Desmond Fell

Personal information
- Full name: Desmond Robert Fell
- Born: 16 December 1912 Pietermaritzburg, Natal, South Africa
- Died: 22 January 1992 (aged 79) Durban, Natal, South Africa
- Batting: Left-handed
- Bowling: Right-arm off-break

Domestic team information
- 1931/32–1949/50: Natal

Career statistics
| Competition | First-class |
| Matches | 39 |
| Runs scored | 1,958 |
| Batting average | 31.58 |
| 100s/50s | 5/8 |
| Top score | 161 |
| Catches/stumpings | 14/– |
- Source: Cricinfo, 3 December 2020

= Desmond Fell =

South African cricketer and umpire (1912–1992)

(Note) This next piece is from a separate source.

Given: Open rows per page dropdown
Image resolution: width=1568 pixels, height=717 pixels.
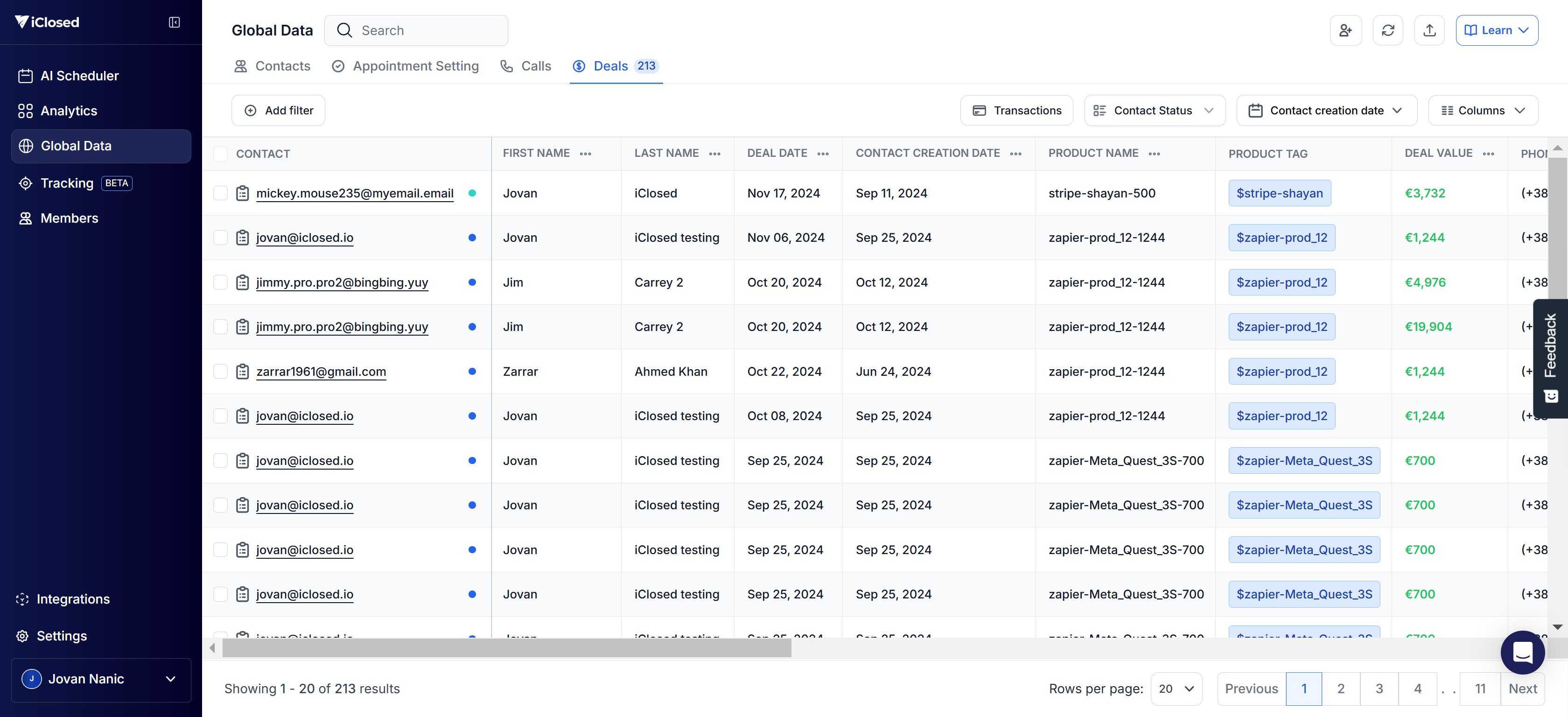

Desmond Robert Fell (16 December 1912 – 22 January 1992) was a South African cricketer who played first-class cricket for Natal either side of the Second World War, and later became a Test cricket umpire.

==Biography==
Fell was born in Pietermaritzburg, where he attended Maritzburg College. He represented South African Schools in a match against the touring MCC team in March 1931. He made his first-class debut the next season.

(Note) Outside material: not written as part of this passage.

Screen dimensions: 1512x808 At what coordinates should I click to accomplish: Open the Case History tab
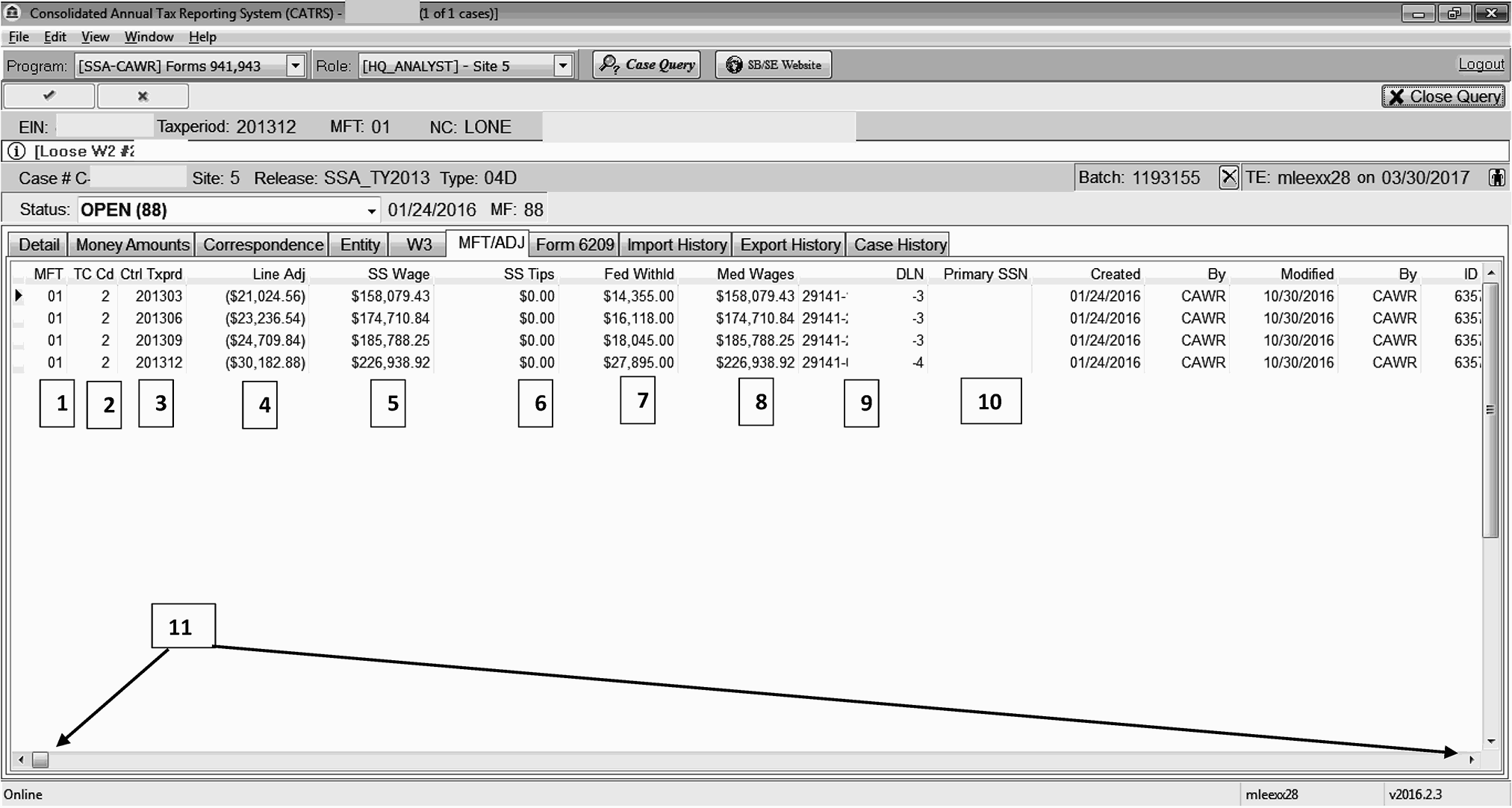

Fell's most successful first-class season was 1946–47, when he scored 496 first-class runs at 49.60, including two centuries, the higher of these being the career-best 161 he hit against Rhodesia. He also passed 400 runs in 1937–38, but after that his highest aggregate was the 219 runs he accumulated in 1947–48.

Fell's only first-class match outside South Africa was the game he played for Dominions against England at Lord's in late August 1945; he made 12 and 28 in what was the first first-class match to be played in England after the end of the Second World War.

After his retirement from playing, Fell umpired 14 first-class matches in the 1950s and 1960s, almost all involving Natal. The two exceptions were the first Test between South Africa and New Zealand at Durban in 1961–62, and a non-Test game between a South African XI and the Australians at Pietermaritzburg in 1966–67.